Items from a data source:
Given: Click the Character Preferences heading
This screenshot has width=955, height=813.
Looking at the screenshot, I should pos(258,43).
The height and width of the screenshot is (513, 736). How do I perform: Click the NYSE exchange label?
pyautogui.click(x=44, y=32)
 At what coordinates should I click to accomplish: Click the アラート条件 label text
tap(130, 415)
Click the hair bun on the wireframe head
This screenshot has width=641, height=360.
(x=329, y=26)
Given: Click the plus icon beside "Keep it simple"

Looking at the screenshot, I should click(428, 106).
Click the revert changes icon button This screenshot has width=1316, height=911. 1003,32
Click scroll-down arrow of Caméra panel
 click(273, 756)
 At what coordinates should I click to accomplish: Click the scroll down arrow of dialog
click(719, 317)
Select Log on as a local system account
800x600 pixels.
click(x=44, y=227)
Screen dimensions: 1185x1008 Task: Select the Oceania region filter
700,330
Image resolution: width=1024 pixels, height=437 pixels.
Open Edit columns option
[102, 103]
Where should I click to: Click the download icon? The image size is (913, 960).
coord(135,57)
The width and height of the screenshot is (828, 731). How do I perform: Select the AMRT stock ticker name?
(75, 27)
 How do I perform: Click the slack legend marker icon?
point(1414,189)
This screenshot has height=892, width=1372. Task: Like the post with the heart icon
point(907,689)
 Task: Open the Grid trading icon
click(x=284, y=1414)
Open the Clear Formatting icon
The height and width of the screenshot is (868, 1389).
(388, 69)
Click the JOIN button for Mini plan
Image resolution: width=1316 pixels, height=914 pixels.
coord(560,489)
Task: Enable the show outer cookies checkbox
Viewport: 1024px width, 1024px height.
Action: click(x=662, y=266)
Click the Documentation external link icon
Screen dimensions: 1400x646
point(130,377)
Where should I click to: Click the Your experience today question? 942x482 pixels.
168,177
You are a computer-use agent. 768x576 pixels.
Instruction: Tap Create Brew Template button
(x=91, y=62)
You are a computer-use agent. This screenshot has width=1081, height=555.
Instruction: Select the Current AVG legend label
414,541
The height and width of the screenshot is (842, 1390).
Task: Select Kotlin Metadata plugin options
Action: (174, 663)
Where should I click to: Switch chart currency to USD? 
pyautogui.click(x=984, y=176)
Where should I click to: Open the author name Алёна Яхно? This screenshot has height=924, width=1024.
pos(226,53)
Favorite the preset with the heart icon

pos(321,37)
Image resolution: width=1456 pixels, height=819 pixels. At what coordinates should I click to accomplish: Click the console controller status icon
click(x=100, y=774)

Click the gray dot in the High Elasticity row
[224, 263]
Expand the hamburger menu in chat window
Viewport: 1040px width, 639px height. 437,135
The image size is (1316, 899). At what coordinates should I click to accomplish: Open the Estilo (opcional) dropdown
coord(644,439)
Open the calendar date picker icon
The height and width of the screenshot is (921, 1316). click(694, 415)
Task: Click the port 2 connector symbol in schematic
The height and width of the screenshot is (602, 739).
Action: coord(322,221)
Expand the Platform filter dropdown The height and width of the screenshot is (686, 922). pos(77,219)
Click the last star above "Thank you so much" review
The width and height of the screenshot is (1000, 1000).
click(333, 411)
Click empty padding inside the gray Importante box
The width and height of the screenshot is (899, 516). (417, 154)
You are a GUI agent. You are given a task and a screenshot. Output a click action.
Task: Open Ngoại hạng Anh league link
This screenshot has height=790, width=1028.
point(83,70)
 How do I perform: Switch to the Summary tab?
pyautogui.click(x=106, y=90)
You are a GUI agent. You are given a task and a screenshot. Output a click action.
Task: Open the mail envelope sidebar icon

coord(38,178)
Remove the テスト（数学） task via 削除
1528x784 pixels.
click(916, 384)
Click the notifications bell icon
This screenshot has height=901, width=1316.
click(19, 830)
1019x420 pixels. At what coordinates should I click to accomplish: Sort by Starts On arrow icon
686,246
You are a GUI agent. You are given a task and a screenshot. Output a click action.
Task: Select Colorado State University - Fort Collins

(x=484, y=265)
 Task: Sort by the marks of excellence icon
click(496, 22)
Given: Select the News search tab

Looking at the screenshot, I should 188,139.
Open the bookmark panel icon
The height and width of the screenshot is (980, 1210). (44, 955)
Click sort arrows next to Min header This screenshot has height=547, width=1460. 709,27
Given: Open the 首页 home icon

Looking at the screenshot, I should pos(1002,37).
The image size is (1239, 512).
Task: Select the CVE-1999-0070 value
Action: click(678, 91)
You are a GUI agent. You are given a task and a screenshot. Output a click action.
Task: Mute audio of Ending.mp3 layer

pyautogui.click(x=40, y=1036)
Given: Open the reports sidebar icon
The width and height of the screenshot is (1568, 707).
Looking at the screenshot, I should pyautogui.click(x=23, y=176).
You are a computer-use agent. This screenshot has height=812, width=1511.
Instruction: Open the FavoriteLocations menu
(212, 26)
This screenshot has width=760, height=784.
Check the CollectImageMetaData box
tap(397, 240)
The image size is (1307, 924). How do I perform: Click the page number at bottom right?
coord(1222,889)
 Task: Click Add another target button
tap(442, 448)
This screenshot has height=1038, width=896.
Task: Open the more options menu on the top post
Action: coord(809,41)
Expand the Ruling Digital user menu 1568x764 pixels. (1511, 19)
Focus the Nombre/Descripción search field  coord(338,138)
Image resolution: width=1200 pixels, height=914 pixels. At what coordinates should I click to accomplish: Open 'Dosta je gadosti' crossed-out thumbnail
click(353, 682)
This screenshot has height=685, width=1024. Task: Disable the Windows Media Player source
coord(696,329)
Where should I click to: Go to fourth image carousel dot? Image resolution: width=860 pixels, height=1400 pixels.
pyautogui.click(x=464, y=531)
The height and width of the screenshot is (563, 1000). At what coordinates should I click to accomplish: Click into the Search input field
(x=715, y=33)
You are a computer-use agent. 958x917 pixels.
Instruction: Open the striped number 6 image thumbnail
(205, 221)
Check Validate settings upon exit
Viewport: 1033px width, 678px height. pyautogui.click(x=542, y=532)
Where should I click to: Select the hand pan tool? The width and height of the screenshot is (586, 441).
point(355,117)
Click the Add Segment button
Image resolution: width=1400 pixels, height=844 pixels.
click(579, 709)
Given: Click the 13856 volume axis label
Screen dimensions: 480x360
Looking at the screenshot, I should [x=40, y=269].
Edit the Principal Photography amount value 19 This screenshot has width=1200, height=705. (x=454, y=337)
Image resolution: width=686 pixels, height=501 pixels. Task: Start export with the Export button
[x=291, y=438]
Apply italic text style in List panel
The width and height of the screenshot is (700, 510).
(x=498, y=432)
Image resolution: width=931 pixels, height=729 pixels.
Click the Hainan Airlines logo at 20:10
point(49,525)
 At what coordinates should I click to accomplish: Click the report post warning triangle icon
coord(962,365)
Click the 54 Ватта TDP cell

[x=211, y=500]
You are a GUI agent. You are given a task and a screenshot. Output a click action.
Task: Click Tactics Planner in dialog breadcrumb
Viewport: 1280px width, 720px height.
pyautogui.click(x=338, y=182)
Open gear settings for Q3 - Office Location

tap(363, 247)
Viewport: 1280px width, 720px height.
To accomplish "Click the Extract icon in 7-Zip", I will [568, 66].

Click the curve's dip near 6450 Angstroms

__What you will do__
Go through the entries above and copy each line holding the string "computer".

__Response__
You are a computer-use agent. 768x576 pixels.
You are a computer-use agent. This screenshot has width=1081, height=555.
You are a computer-use agent. This screenshot has height=812, width=1511.
You are a computer-use agent. 958x917 pixels.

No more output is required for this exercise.